BEGIN EXCERPTED TEXT

Bitcoin yearly candles+ pic.twitter.com/zoWscMGqk0
— Bitcoin Charts (@ChartsBtc) December 2, 2019

Along with the general pattern of three up, one down, there is another interesting, potentially emerging trend. The last candle of the back-to-back price increases is typically much larger than the two prior. If the pattern holds true, it looks like 2021 will see explosive growth for the digital asset.
The oversized candlesticks every four years are likely partly the result of the halving event programmed into Bitcoin’s code. Every four years, the supply of new coins gifted to miners for adding a block of transactions to the blockchain decreases by half. This essentially increases Bitcoin’s stock-to-flow ratio (a measure of scarcity) and any uptick in demand has a much more magnified impact on prices than a similar increase would have done prior to the halving.
The next halving event is expected to occur during May of 2020. This will see the number of new Bitcoin added to the total circulating supply every ten minutes fall to 6.125.

END EXCERPTED TEXT
BEGIN DATA FOR ANALYSIS

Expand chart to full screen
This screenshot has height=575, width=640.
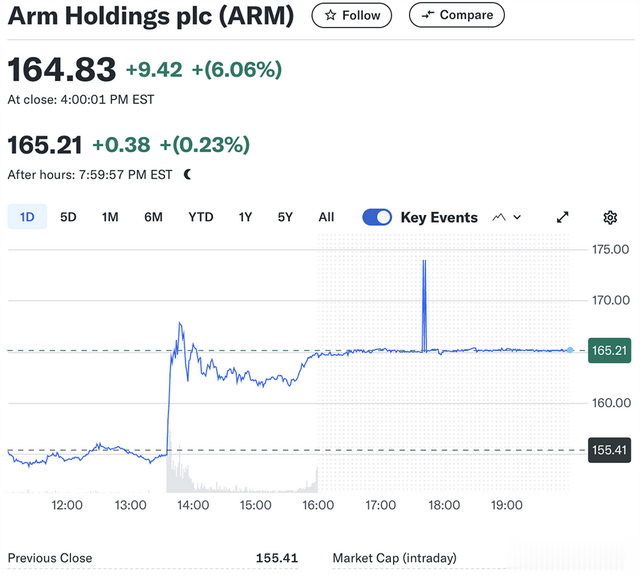563,217
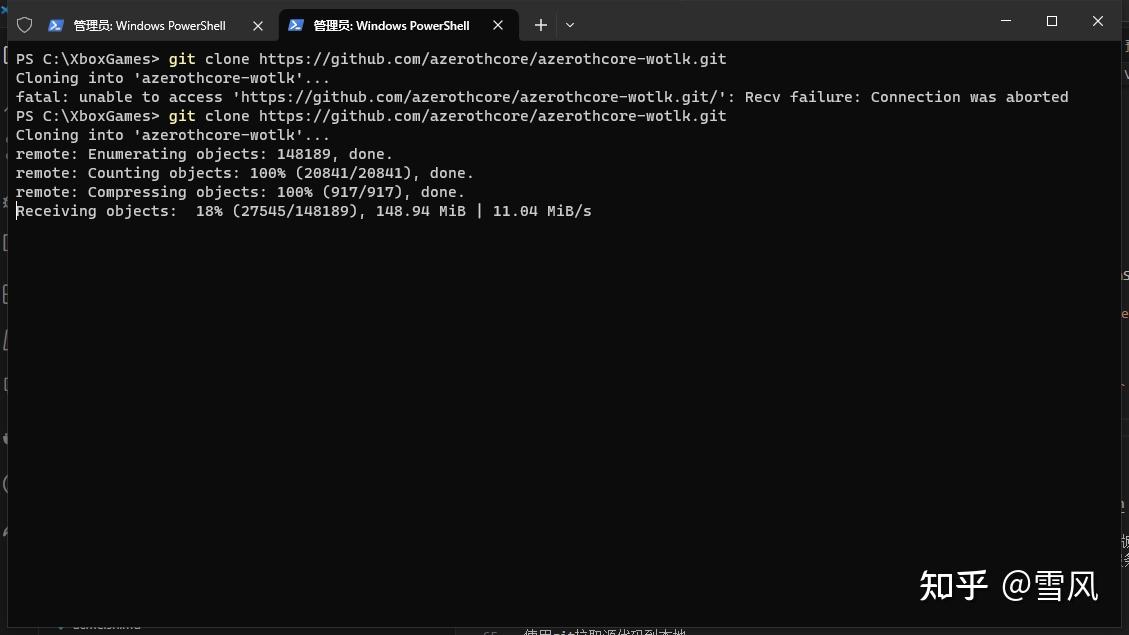1129x635 pixels.
Task: Select the second Windows PowerShell tab
Action: (391, 25)
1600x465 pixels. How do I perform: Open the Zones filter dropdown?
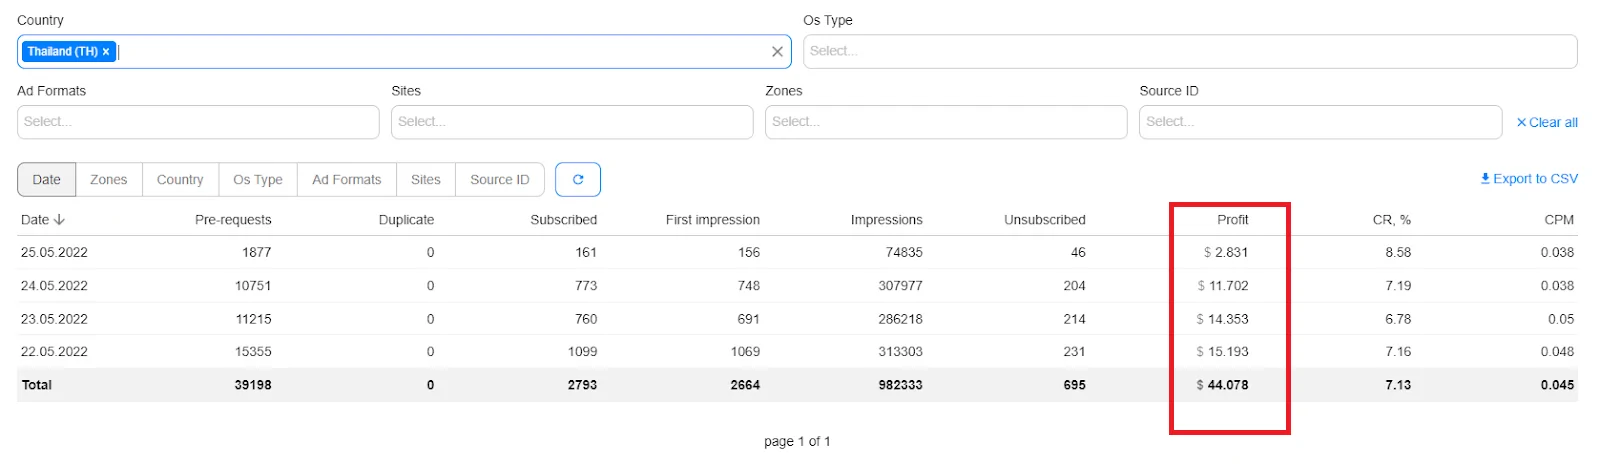(945, 122)
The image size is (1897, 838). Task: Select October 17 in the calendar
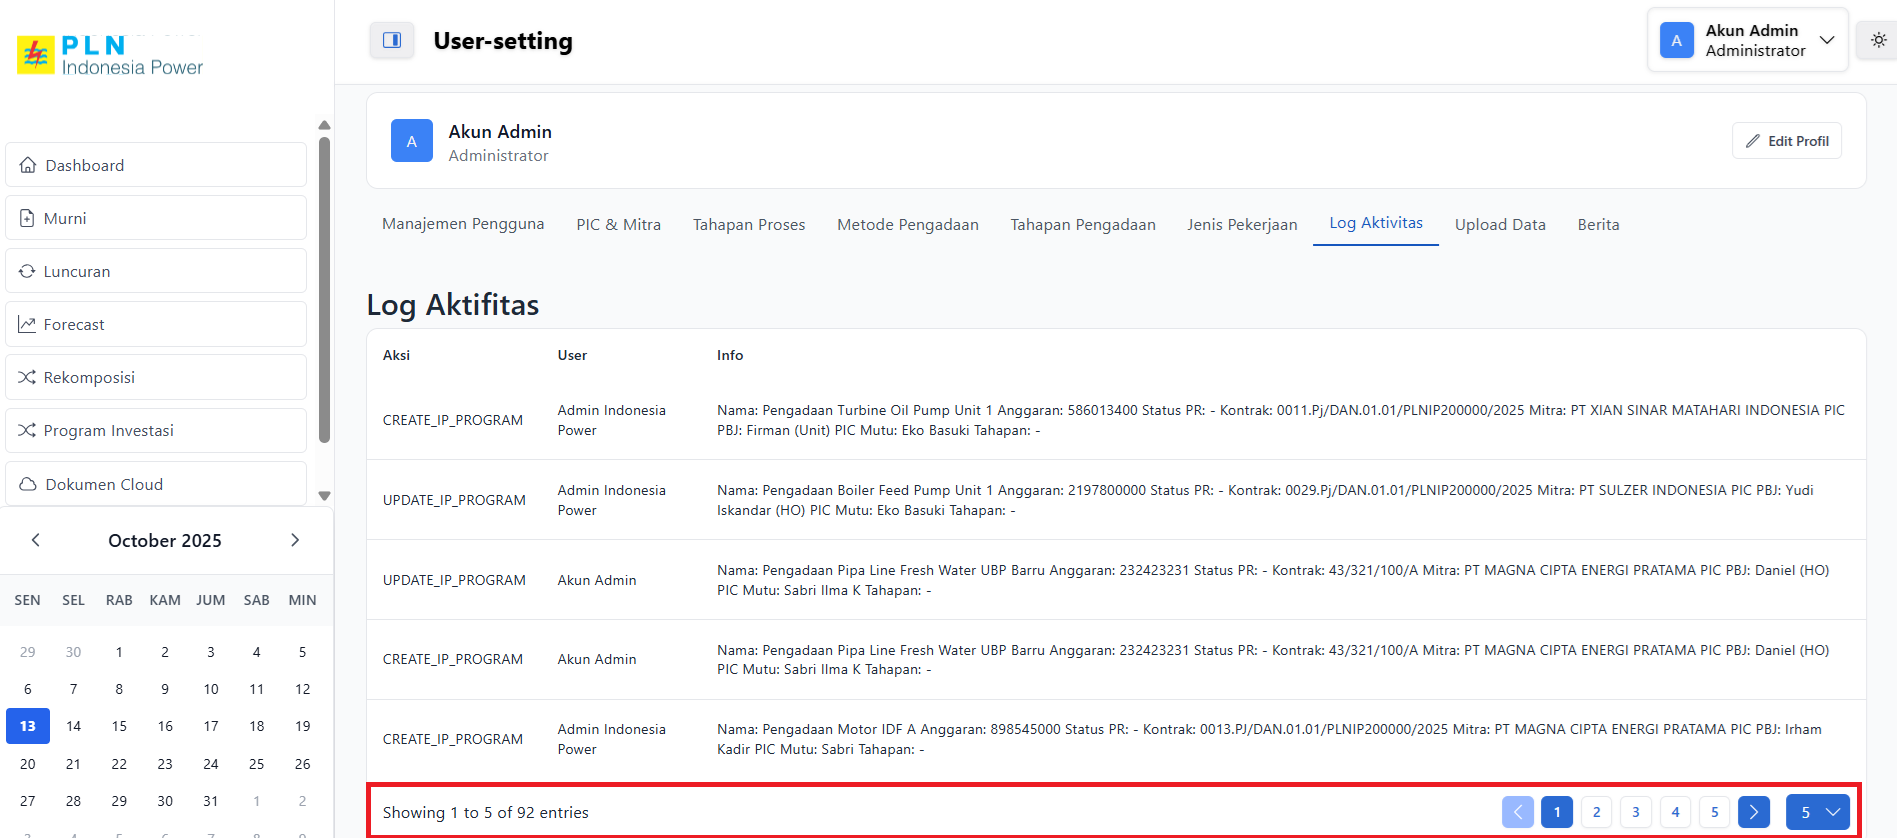211,726
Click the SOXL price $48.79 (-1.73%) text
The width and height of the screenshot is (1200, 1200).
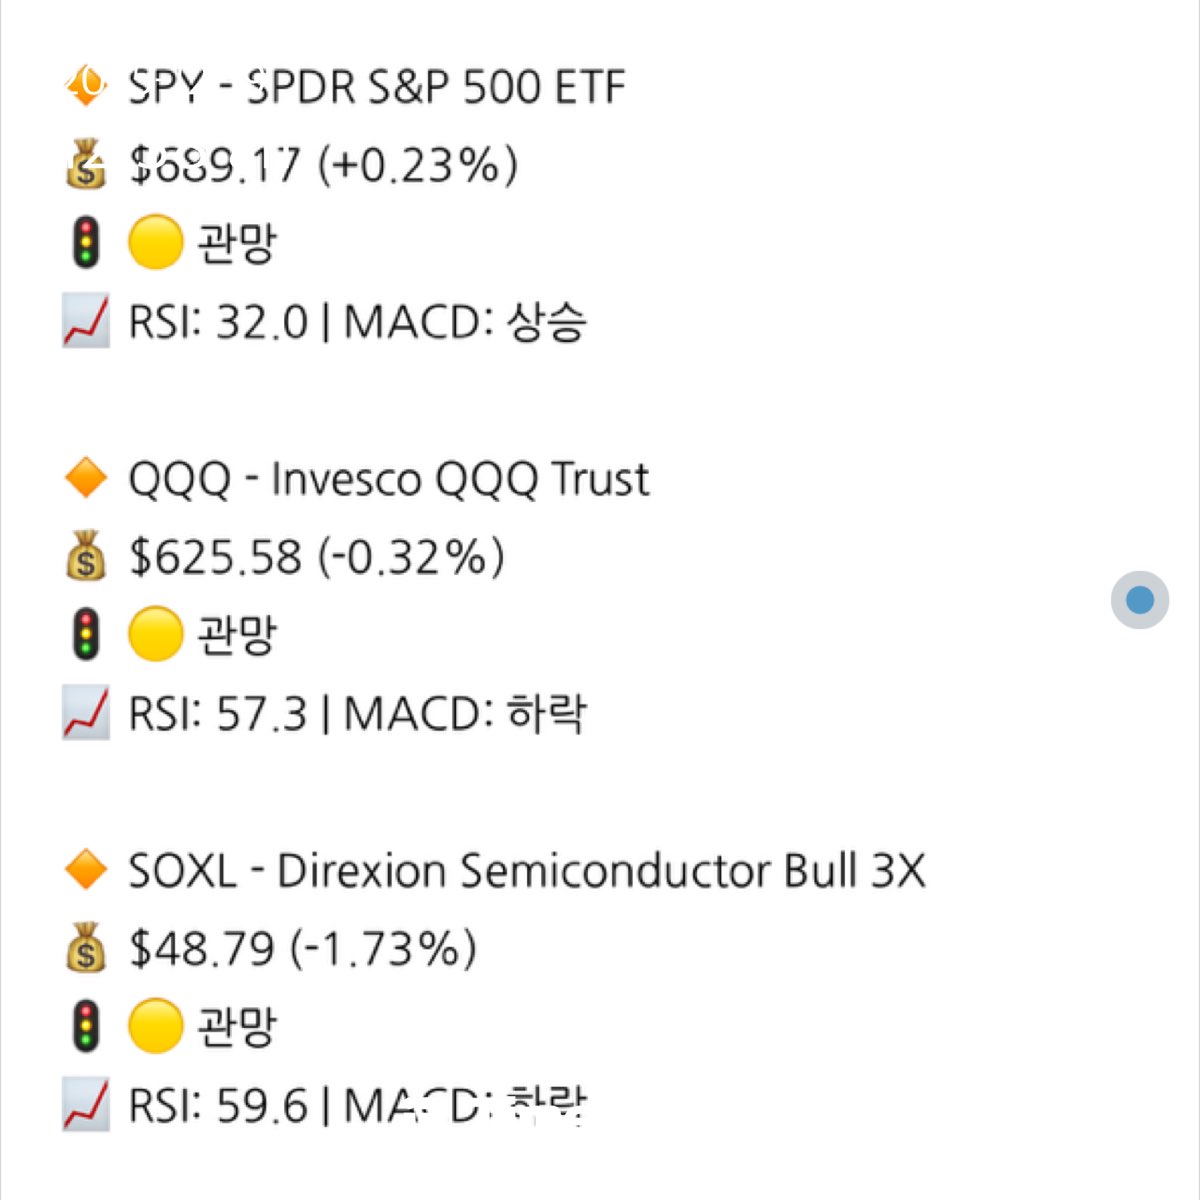tap(303, 949)
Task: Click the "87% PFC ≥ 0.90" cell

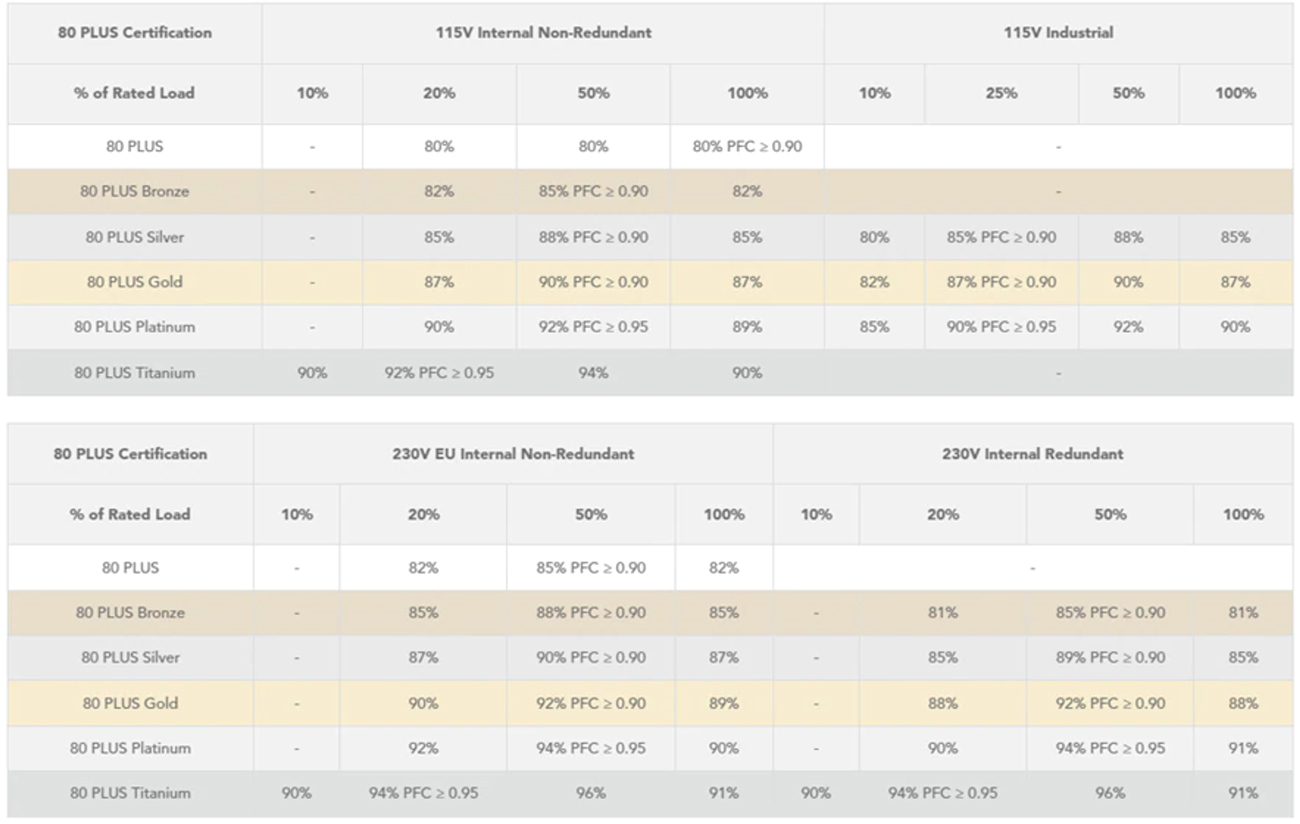Action: [x=1001, y=282]
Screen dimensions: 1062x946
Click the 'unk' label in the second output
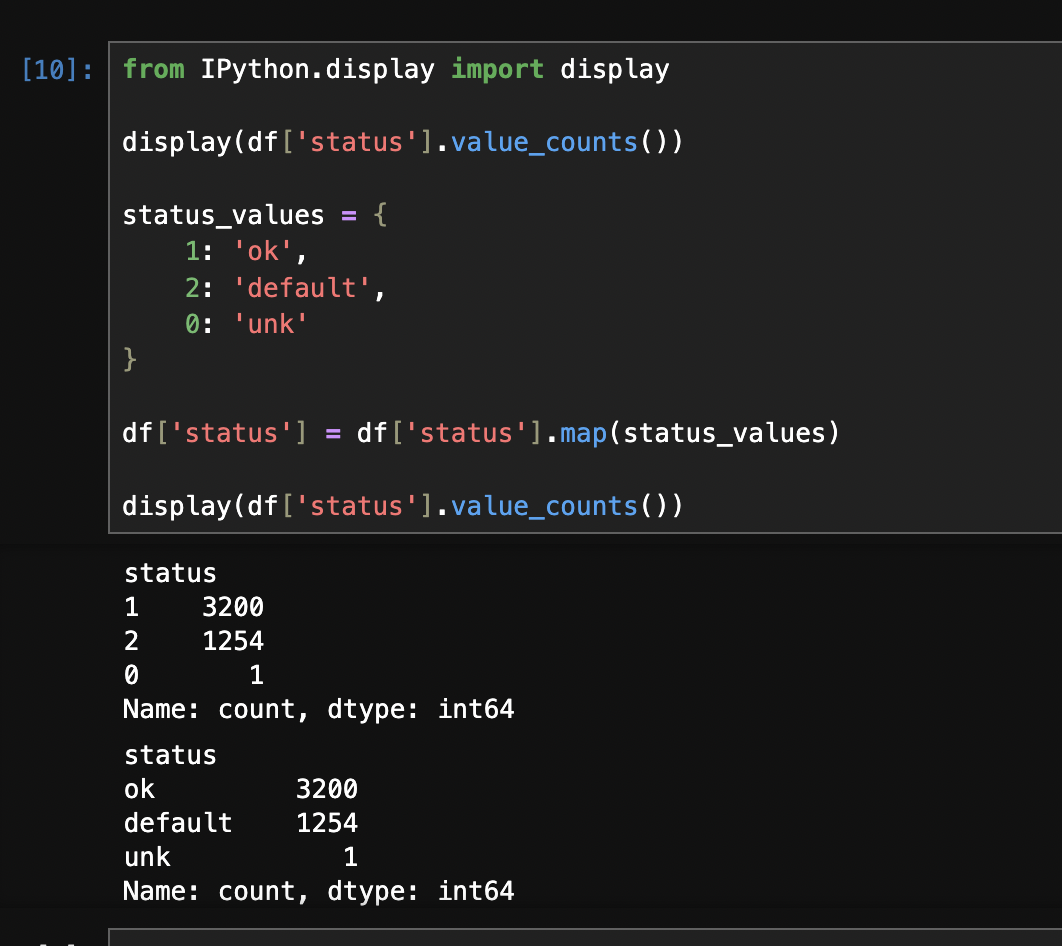147,858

END DATA FOR ANALYSIS

§ TASK TO COMPLETE
Copy out the full passage about Bitcoin's yearly candles and halving events, word for word.

§ RESULT BELOW
Bitcoin yearly candles+ pic.twitter.com/zoWscMGqk0
— Bitcoin Charts (@ChartsBtc) December 2, 2019

Along with the general pattern of three up, one down, there is another interesting, potentially emerging trend. The last candle of the back-to-back price increases is typically much larger than the two prior. If the pattern holds true, it looks like 2021 will see explosive growth for the digital asset.
The oversized candlesticks every four years are likely partly the result of the halving event programmed into Bitcoin’s code. Every four years, the supply of new coins gifted to miners for adding a block of transactions to the blockchain decreases by half. This essentially increases Bitcoin’s stock-to-flow ratio (a measure of scarcity) and any uptick in demand has a much more magnified impact on prices than a similar increase would have done prior to the halving.
The next halving event is expected to occur during May of 2020. This will see the number of new Bitcoin added to the total circulating supply every ten minutes fall to 6.125.